Joey Camp (theresearcher2020): If the name sounds familiar, Camp was a primary engine behind the Big Lie of voter fraud in 2020. Under his digital alias, he helped manufacture the election fraud disinformation that nearly tore the country apart. He’s a professional cyberstalker who specializes in fabricating reality to suit a narrative.


Frank Parlato: Let’s not forget the man himself. Frank loves to gloss over the fact that he was hit with a massive federal indictment. Sure, he took a plea deal, but that doesn’t mean he didn’t commit the crimes, it just means he took a deal because the government had the goods on him.
Professional Liars Defending a Ban That Isn’t Real
These three men, all with histories of fraud, intimidation, and federal crimes, want you to believe they’ve uncovered a conspiracy regarding Danesh Noshirvan’s TikTok account. Think about the irony. A guy who helped push the Big Lie (Camp) and a guy who was charged with racketeering (Luthmann) are claiming a social media investigator is the one who’s shady.
They’re obsessed with the idea of a permanent ban because they’re desperate to see Danesh deplatformed. Why? Because Danesh uses public records to show the world exactly who these people are. The return of Danesh’s account isn’t a “glitch” or a “hack.” It’s a sign that TikTok’s safety team looked at the reports, likely filed by this very circle of grifters, and realized they were baseless.

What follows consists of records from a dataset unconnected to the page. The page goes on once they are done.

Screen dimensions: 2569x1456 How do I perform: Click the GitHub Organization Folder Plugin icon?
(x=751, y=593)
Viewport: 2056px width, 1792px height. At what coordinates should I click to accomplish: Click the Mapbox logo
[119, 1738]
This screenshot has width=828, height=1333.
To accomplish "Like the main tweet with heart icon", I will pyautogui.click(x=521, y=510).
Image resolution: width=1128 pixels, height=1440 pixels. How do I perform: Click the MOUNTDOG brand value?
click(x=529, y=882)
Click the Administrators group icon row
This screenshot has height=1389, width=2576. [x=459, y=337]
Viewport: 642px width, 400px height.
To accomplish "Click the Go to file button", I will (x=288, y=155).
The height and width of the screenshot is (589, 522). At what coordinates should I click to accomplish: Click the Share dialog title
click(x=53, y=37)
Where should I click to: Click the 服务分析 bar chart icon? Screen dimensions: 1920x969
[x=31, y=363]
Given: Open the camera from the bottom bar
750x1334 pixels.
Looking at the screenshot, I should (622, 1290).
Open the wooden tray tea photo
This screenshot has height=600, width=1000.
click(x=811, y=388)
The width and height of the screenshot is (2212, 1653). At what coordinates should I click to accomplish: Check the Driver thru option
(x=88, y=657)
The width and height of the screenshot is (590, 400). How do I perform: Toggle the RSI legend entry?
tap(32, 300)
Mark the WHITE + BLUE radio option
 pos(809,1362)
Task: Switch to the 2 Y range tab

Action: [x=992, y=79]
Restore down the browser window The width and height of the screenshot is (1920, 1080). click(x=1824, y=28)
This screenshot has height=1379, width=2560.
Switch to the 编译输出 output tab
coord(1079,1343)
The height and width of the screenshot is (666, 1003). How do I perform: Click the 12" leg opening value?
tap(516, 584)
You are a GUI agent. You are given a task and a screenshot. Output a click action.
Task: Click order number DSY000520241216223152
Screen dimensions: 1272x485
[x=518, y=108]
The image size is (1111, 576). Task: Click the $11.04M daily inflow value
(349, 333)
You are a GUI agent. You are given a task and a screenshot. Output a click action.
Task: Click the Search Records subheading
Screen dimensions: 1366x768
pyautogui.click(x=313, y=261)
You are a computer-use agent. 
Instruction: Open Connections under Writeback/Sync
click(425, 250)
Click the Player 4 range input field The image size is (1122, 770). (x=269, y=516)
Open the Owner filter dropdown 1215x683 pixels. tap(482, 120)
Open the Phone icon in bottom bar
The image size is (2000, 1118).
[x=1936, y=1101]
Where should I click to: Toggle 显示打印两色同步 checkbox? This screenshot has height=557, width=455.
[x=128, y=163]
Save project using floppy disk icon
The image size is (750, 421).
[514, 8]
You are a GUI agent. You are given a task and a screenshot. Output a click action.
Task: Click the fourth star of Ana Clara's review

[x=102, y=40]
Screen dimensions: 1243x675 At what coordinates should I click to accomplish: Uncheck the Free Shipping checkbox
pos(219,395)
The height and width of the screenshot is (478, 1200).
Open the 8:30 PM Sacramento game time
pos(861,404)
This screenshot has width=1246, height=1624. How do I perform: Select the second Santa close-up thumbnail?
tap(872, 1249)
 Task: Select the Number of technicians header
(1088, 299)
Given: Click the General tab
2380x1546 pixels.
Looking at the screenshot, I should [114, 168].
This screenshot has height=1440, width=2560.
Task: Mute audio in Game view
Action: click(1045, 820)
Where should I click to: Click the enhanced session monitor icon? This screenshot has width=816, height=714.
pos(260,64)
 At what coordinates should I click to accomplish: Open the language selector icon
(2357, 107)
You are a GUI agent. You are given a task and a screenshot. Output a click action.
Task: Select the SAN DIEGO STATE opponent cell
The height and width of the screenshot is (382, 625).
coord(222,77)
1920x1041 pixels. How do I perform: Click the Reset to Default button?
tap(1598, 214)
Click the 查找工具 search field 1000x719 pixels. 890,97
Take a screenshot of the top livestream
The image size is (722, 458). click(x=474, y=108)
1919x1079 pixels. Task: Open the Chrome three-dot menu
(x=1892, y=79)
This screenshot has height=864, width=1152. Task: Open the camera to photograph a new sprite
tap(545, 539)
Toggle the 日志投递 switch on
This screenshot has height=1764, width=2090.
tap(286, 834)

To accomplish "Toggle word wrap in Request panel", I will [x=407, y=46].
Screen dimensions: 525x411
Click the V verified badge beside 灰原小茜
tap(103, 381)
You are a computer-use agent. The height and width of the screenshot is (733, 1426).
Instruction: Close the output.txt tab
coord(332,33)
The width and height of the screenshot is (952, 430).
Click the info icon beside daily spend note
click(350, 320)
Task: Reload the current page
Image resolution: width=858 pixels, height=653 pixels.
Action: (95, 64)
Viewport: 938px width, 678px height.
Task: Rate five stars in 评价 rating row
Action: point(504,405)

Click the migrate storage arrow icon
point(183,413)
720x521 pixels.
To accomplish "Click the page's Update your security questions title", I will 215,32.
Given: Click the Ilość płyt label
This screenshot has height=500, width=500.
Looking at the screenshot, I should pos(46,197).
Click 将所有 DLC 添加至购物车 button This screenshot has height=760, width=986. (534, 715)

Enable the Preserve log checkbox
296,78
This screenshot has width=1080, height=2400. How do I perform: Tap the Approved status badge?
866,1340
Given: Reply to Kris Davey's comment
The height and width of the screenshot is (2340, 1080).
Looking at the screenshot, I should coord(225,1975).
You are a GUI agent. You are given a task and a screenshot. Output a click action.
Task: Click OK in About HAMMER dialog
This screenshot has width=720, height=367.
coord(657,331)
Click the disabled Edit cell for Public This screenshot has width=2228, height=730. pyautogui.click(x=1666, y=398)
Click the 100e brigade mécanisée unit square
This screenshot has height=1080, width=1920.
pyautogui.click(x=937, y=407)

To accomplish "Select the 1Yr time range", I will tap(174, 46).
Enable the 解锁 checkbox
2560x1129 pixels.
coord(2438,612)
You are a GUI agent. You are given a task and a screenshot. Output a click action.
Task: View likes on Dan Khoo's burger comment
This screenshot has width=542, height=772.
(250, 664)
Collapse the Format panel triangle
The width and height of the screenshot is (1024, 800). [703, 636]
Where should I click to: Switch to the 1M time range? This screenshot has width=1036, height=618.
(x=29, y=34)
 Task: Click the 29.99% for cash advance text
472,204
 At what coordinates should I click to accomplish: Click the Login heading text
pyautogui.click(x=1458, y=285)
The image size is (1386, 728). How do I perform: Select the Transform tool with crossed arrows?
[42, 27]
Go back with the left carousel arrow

Shitty Ethics Are the Brand
Parlato’s ethics aren’t just bad; they’re nonexistent. A real investigator wouldn’t touch a source like Luthmann with a ten-foot pole. A real investigator would see Joey Camp’s history of lies and realize his evidence is about as real as his claim of a 3 million dollar settlement with the Washington Post (Bitch, please), both are worth less than zero. But Parlato doesn’t care about evidence. He cares about the smear.
He uses his platform to give a voice to criminals because they’re the only ones willing to lie for him. This isn’t a report; it’s a mutual-aid society for people who’ve been rejected by every reputable institution in the country. They’re sticking together because nobody else will have them.
The Final Verdict
Frank Parlato, Richard Luthmann, and Joey Camp represent the absolute floor of digital discourse. Between the three of them, you have enough criminal baggage to fill a federal warehouse. When they attack people like Danesh Noshirvan and James McGibney, it isn’t because they’re doing something wrong. It’s because they’re doing something right: exposing the very kind of behavior that landed these guys in front of judges in the first place.
Parlato can keep writing his fan fiction. He can keep citing his felonious friends. But the public sees the Frank Report for what it is: a tabloid run by a mean old man.